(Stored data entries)
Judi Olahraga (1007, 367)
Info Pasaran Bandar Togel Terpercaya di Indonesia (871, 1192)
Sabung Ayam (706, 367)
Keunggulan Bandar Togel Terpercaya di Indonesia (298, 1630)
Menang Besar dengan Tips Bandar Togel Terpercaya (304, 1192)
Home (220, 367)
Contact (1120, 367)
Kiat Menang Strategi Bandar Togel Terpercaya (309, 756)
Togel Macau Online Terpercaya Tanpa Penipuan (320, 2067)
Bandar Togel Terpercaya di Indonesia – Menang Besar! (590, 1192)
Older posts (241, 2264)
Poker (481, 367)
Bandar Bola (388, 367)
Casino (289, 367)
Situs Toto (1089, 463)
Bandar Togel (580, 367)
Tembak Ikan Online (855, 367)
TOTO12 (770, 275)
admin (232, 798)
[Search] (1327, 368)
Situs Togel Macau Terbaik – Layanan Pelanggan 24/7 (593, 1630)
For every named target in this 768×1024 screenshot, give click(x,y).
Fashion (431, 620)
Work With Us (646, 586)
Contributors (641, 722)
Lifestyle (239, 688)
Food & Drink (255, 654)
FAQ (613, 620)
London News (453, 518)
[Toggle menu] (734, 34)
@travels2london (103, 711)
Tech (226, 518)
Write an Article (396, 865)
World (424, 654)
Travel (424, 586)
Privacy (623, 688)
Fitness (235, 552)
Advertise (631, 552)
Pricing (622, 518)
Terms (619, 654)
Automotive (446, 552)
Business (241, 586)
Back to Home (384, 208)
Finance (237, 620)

→ Brief:
Find "Terpercaya" in the preceding records. Copy each line that holds it.

→ Output of the exercise:
Info Pasaran Bandar Togel Terpercaya di Indonesia (871, 1192)
Keunggulan Bandar Togel Terpercaya di Indonesia (298, 1630)
Menang Besar dengan Tips Bandar Togel Terpercaya (304, 1192)
Kiat Menang Strategi Bandar Togel Terpercaya (309, 756)
Togel Macau Online Terpercaya Tanpa Penipuan (320, 2067)
Bandar Togel Terpercaya di Indonesia – Menang Besar! (590, 1192)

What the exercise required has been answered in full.